==== MATERIAL SUPPLIED ====

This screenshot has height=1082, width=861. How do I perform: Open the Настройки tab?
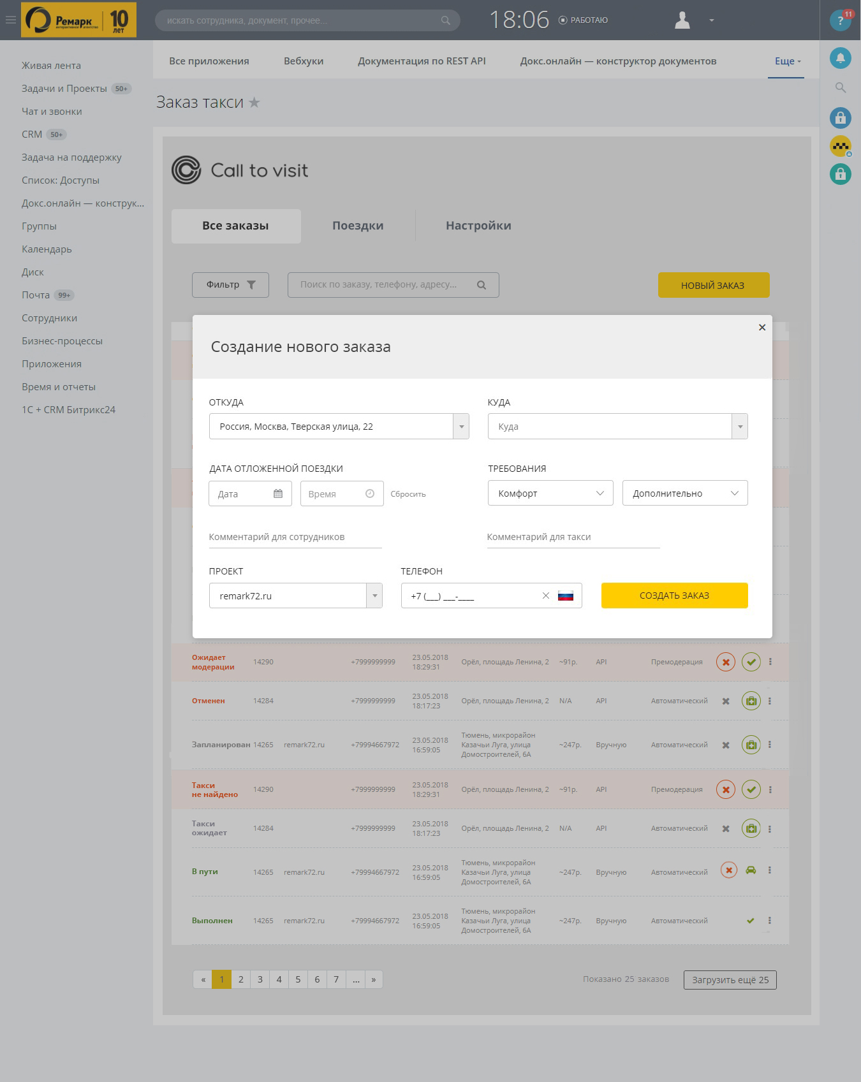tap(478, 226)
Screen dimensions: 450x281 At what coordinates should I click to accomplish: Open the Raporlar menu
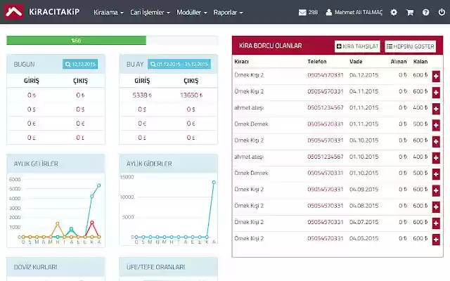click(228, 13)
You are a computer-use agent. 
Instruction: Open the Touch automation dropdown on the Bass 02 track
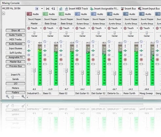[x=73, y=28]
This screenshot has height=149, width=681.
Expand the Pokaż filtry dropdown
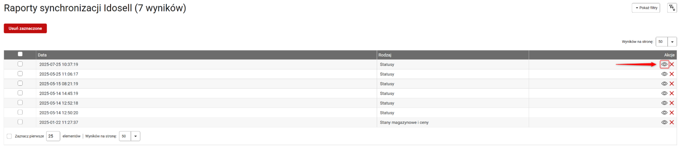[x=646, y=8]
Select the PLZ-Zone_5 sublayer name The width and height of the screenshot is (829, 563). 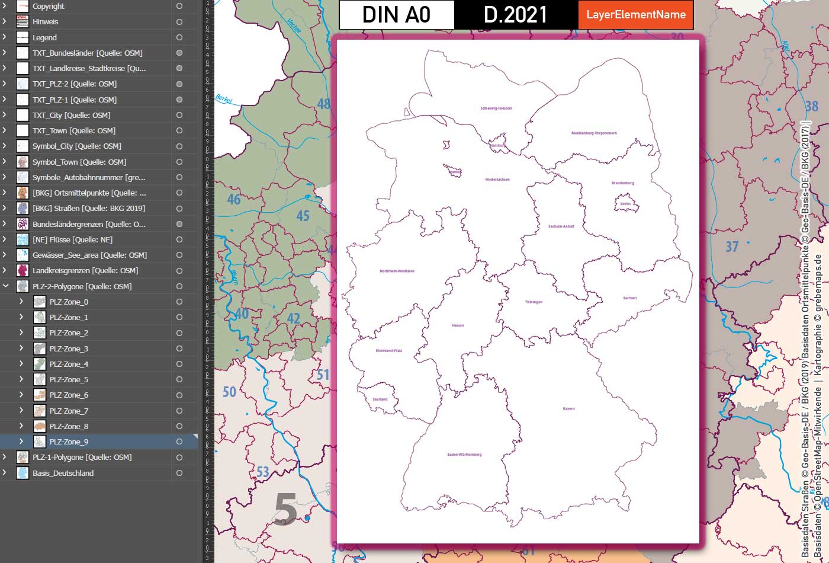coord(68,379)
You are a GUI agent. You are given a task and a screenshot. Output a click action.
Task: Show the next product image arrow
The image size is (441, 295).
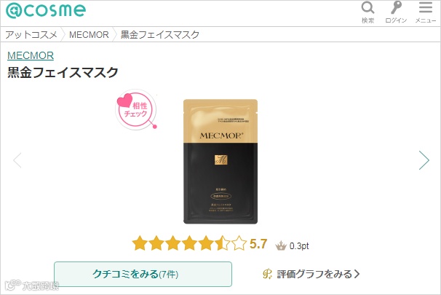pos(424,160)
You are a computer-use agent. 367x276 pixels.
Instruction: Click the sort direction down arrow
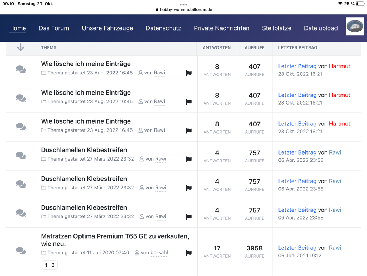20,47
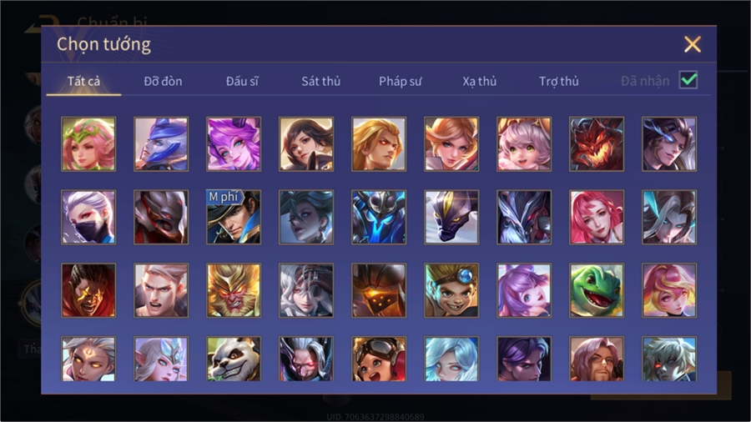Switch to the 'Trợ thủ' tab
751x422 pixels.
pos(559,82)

====

(EXERCISE DESCRIPTION)
Collect every line of the items above that contains the string "Open", matching case exactly.

(WRITTEN SOLUTION)
This screenshot has height=1082, width=861. How do I perform: Open the Настройки tab?
Screen dimensions: 450x281 At what coordinates should I click to accomplish: Open the Raporlar menu
Instruction: Open the Touch automation dropdown on the Bass 02 track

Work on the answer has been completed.